YOUR ASSIGNMENT
Print every line of the records below exactly as it reads.

DATA FOR PROCESSING
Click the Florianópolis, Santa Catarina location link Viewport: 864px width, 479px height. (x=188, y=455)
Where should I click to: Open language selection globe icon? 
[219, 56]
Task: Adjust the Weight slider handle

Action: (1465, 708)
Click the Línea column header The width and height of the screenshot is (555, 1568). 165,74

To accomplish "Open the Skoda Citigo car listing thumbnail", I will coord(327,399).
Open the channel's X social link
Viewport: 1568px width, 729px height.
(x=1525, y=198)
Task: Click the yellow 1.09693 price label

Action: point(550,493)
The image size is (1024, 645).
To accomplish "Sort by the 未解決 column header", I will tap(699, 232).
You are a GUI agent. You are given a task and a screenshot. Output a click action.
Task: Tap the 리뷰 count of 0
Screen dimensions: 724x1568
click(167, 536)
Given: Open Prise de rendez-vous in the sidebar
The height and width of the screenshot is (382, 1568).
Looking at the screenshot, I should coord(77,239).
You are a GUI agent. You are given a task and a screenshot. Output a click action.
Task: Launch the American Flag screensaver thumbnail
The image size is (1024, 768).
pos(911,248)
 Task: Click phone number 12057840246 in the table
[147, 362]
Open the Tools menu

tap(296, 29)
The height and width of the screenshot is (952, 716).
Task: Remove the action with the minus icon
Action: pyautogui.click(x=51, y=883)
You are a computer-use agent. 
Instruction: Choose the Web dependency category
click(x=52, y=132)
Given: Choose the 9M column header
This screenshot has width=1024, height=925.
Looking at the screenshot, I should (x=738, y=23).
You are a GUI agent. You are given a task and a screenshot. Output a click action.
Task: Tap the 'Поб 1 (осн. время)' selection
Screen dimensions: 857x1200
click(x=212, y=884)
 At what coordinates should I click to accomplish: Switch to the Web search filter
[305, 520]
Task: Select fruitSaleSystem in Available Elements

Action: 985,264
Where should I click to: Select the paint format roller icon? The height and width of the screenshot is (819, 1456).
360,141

COMPLETED TASK
Click the Florianópolis, Santa Catarina location link Viewport: 864px width, 479px height. (x=188, y=455)
Where should I click to: Open language selection globe icon? 
[219, 56]
Task: Adjust the Weight slider handle

Action: (1465, 708)
Click the Línea column header The width and height of the screenshot is (555, 1568). 165,74

To accomplish "Open the Skoda Citigo car listing thumbnail", I will coord(327,399).
Open the channel's X social link
Viewport: 1568px width, 729px height.
(x=1525, y=198)
Task: Click the yellow 1.09693 price label

Action: point(550,493)
The image size is (1024, 645).
To accomplish "Sort by the 未解決 column header", I will tap(699, 232).
You are a GUI agent. You are given a task and a screenshot. Output a click action.
Task: Tap the 리뷰 count of 0
Screen dimensions: 724x1568
click(167, 536)
Given: Open Prise de rendez-vous in the sidebar
The height and width of the screenshot is (382, 1568).
Looking at the screenshot, I should coord(77,239).
You are a GUI agent. You are given a task and a screenshot. Output a click action.
Task: Launch the American Flag screensaver thumbnail
The image size is (1024, 768).
pos(911,248)
 Task: Click phone number 12057840246 in the table
[147, 362]
Open the Tools menu

tap(296, 29)
The height and width of the screenshot is (952, 716).
Task: Remove the action with the minus icon
Action: pyautogui.click(x=51, y=883)
You are a computer-use agent. 
Instruction: Choose the Web dependency category
click(x=52, y=132)
Given: Choose the 9M column header
This screenshot has width=1024, height=925.
Looking at the screenshot, I should (x=738, y=23).
You are a GUI agent. You are given a task and a screenshot. Output a click action.
Task: Tap the 'Поб 1 (осн. время)' selection
Screen dimensions: 857x1200
click(x=212, y=884)
 At what coordinates should I click to accomplish: Switch to the Web search filter
[305, 520]
Task: Select fruitSaleSystem in Available Elements

Action: 985,264
Where should I click to: Select the paint format roller icon? The height and width of the screenshot is (819, 1456).
360,141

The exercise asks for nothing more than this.